Source ->
--------------------------------------------------

Leviathan Against the Air Pump

The dispute between Robert Boyle (1627-1691) and Thomas Hobbes (1588-1679) was a key event in the history of science. Although ostensibly about the nature of the vacuum, the dispute was fundamentally an argument about how useful knowledge might be obtained. This article is based on a shortened version of a course I gave as part of The Enlightenment series at the University of Essex.

Table of Contents

  1. Introduction
  2. The Style of the Experimenters
  3. Boyle's Experimental programme
  4. The Vacuum and Boyle's Air-Pump
  5. Hobbes' Criticisms
  6. Selected Bibliography
  7. List of Figures

Robert Boyle

Figure 1

1. Introduction

Revolutionary change swept through Europe and the American colonies during the Seventeenth and Eighteenth Centuries; a time that also saw the beginning of modern science, a revolutionary new intellectual activity that was to become the dominant and most successful mode of thought throughout the world. The scientific revolution began with the establishment in the Seventeenth Century of experimental science: a prescribed systematic approach, or method of investigation, that formed an integral part of the cultural change we now call the Enlightenment and which became codified in terms of what is now known as the experimental method.

A key event in the formation of the scientific revolution was the dispute between Robert Boyle (1627-1691) and Thomas Hobbes (1588-1679). This dispute, which took place in England in the decade following the Restoration of the Monarchy in 1660, was ostensibly about the nature of the vacuum. It was, however, much more than this. It was fundamentally a dispute about the nature of knowledge, and of the methods by which useful knowledge might be obtained, and, as such, it strikingly encapsulates the philosophical problems thrown up by the emergence of experimental science.

Central to the argument were the related questions of what was meant by experimentation and what was the nature of its significance. Boyle appears as the major practitioner of systematic experimentation, and possibly its most important propagandist, while Hobbes is the main opponent of the experimentalists. To people like Hobbes, experimental facts could never form the basis of real and useful knowledge: to the experimentalists like Boyle, knowledge was impossible without experimentation.

By emphasising what they had actually observed in their experiments and ignoring the authority of ancient authors, the proponents of experimental science introduced a new and revolutionary way of thinking about the world. These skeptical chemists who made no theories had little use for the philosophical precepts of the day. To argue their case, to distinguish themselves from their protagonists, they adopted a simple, skeptical style of writing of which Robert Boyle was a master. Unlike their opponents, the practitioners of the new experimental science chose to write in English, using the plain language of the artisan.

In keeping with this position, Boyle's published results of his experiments on the air-pump did not contain any polemic on rival ideas then current about the nature of the vacuum. He cut through the debate between the plenists and vacuists by simply ignoring the previous philosophical definitions and re-defining the vacuum in purely mechanical terms. In so doing, Boyle claimed for science the right to be the sole provider of useful knowledge.

2. The Style of the Experimenters

A present-day scientific paper is unintelligible to the layman. This ought to be surprising since it is simply piecemeal reporting of what its author, the experimenter, observed in the course of conducting the experiment. That the unintelligibility to the layman is the result of the scientific paper containing an enormous amount of unfamiliar detail does not detract from the fact that it is written in a direct style, with no flowery prose and no complex constructions. This deliberately aids the scientist in his task of convincing his readers that he indeed performed the experiment and observed the stated effects. The use of the vernacular gives an air of modesty to its author, who is seen as a sober individual and one who therefore can be believed. These characteristics of a modern scientific paper have remained almost unchanged since they were first developed in the Seventeenth Century by Robert Boyle.

--------------------------------------------------

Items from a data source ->
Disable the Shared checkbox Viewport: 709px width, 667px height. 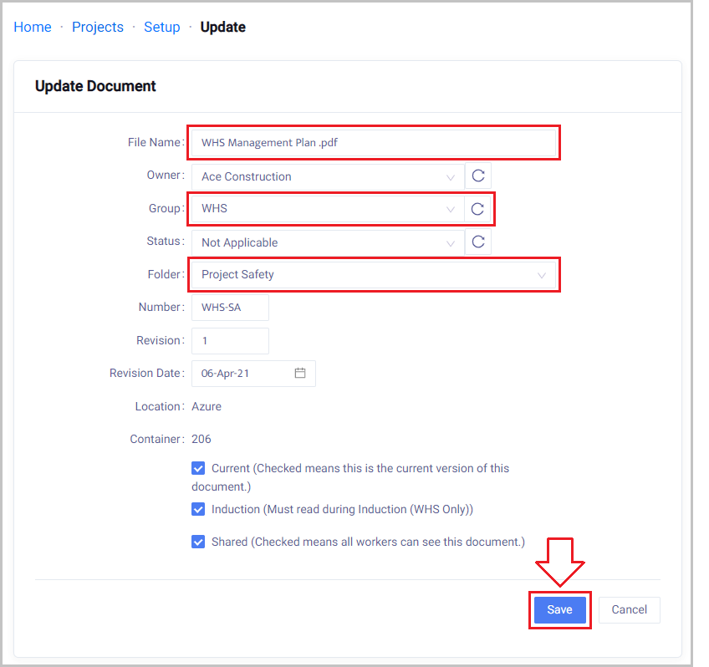coord(198,542)
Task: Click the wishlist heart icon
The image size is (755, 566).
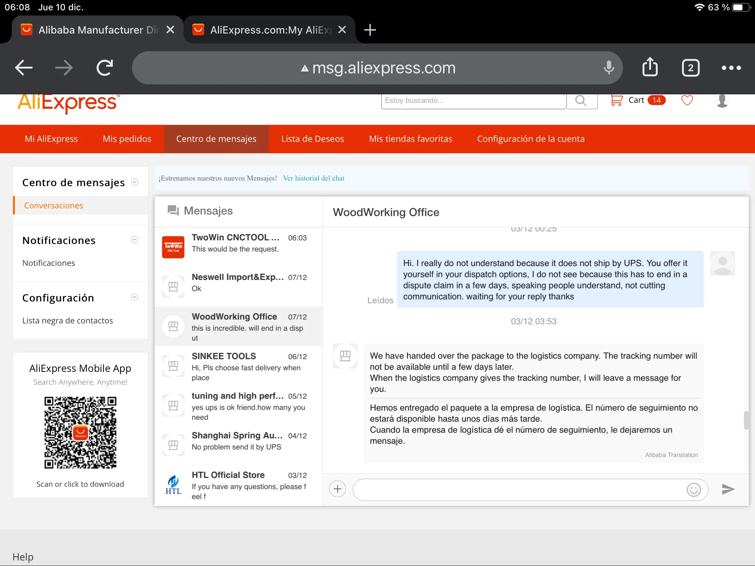Action: point(687,100)
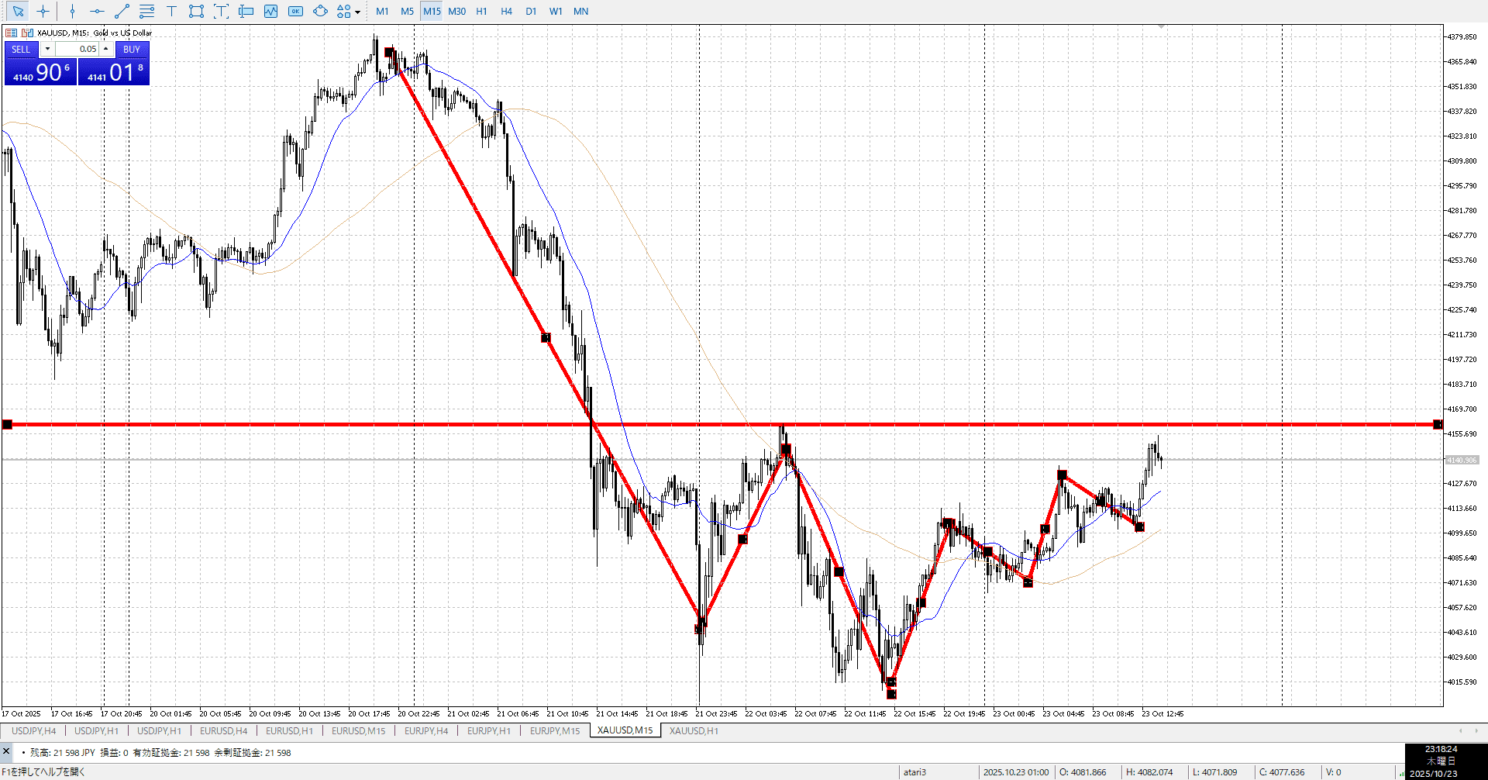Select the Crosshair tool

(x=43, y=11)
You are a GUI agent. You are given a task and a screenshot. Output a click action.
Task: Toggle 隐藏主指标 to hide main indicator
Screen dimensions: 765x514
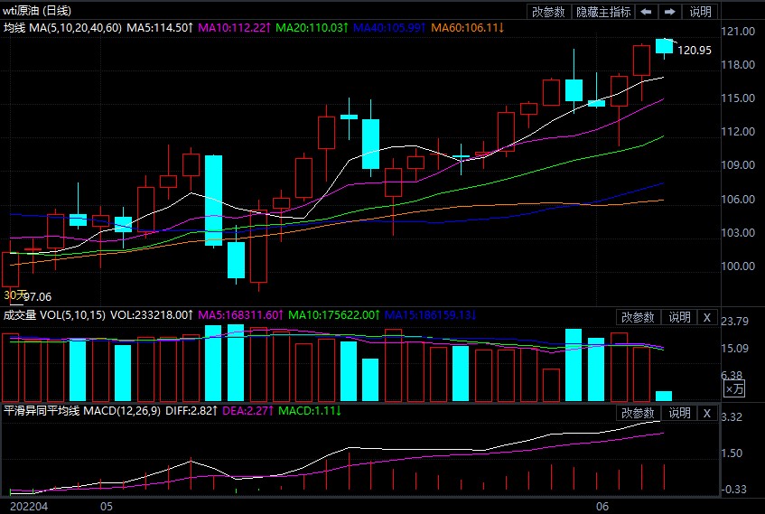click(602, 12)
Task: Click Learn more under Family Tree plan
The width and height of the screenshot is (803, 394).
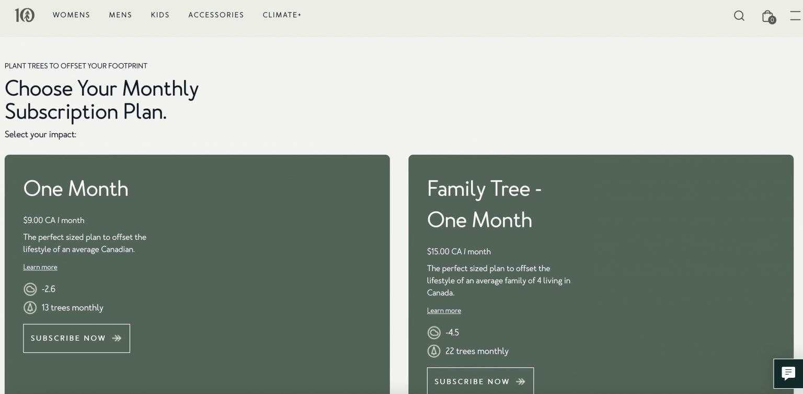Action: pyautogui.click(x=444, y=310)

--------------------------------------------------

Task objective -> According to the Boyle–Hobbes article, in what language did the practitioners of the new experimental science choose to write? Rely only on the Boyle–Hobbes article for what comes next.

Task solution -> English, using the plain language of the artisan.